■ **GOAL OF THE EXERCISE**: Copy the records. Keep every line exactly as it is.

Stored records
#####
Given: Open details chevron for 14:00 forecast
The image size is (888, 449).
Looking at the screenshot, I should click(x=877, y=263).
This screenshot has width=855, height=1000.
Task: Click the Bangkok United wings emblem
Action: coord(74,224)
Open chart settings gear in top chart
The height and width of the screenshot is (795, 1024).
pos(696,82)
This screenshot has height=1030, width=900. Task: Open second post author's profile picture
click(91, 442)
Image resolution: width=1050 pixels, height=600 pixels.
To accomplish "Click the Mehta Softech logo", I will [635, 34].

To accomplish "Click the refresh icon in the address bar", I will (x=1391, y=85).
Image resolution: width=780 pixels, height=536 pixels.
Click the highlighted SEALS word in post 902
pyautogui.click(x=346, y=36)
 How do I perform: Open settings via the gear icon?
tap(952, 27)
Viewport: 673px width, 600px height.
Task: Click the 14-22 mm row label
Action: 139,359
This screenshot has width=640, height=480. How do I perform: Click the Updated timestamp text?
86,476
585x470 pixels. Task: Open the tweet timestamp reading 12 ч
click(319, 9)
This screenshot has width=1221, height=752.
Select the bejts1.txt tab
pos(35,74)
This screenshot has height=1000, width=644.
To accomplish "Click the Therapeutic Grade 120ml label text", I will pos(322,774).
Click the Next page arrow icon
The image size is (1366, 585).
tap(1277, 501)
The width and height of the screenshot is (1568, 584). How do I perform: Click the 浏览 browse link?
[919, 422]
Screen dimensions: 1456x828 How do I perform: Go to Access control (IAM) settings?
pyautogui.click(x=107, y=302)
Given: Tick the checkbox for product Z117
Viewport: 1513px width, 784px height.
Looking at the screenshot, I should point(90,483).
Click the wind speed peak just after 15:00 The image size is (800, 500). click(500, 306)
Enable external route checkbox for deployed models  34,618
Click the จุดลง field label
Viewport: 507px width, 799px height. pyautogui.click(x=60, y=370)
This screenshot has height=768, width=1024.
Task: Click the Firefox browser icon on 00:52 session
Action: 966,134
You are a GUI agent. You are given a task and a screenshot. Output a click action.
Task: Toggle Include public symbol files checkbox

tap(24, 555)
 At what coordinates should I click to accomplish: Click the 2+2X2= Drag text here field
#####
■ **COMPLETED TASK**:
Given: Open details chevron for 14:00 forecast
The image size is (888, 449).
Looking at the screenshot, I should click(x=877, y=263).
This screenshot has width=855, height=1000.
Task: Click the Bangkok United wings emblem
Action: coord(74,224)
Open chart settings gear in top chart
The height and width of the screenshot is (795, 1024).
pos(696,82)
This screenshot has height=1030, width=900. Task: Open second post author's profile picture
click(91, 442)
Image resolution: width=1050 pixels, height=600 pixels.
To accomplish "Click the Mehta Softech logo", I will [635, 34].

To accomplish "Click the refresh icon in the address bar", I will (x=1391, y=85).
Image resolution: width=780 pixels, height=536 pixels.
Click the highlighted SEALS word in post 902
pyautogui.click(x=346, y=36)
 How do I perform: Open settings via the gear icon?
tap(952, 27)
Viewport: 673px width, 600px height.
Task: Click the 14-22 mm row label
Action: 139,359
This screenshot has width=640, height=480. How do I perform: Click the Updated timestamp text?
86,476
585x470 pixels. Task: Open the tweet timestamp reading 12 ч
click(319, 9)
This screenshot has width=1221, height=752.
Select the bejts1.txt tab
pos(35,74)
This screenshot has height=1000, width=644.
To accomplish "Click the Therapeutic Grade 120ml label text", I will pos(322,774).
Click the Next page arrow icon
The image size is (1366, 585).
tap(1277, 501)
The width and height of the screenshot is (1568, 584). How do I perform: Click the 浏览 browse link?
[919, 422]
Screen dimensions: 1456x828 How do I perform: Go to Access control (IAM) settings?
pyautogui.click(x=107, y=302)
Given: Tick the checkbox for product Z117
Viewport: 1513px width, 784px height.
Looking at the screenshot, I should point(90,483).
Click the wind speed peak just after 15:00 The image size is (800, 500). click(500, 306)
Enable external route checkbox for deployed models  34,618
Click the จุดลง field label
Viewport: 507px width, 799px height. pyautogui.click(x=60, y=370)
This screenshot has height=768, width=1024.
Task: Click the Firefox browser icon on 00:52 session
Action: 966,134
You are a GUI agent. You are given a task and a screenshot. Output a click action.
Task: Toggle Include public symbol files checkbox

tap(24, 555)
 At what coordinates should I click to accomplish: Click the 2+2X2= Drag text here field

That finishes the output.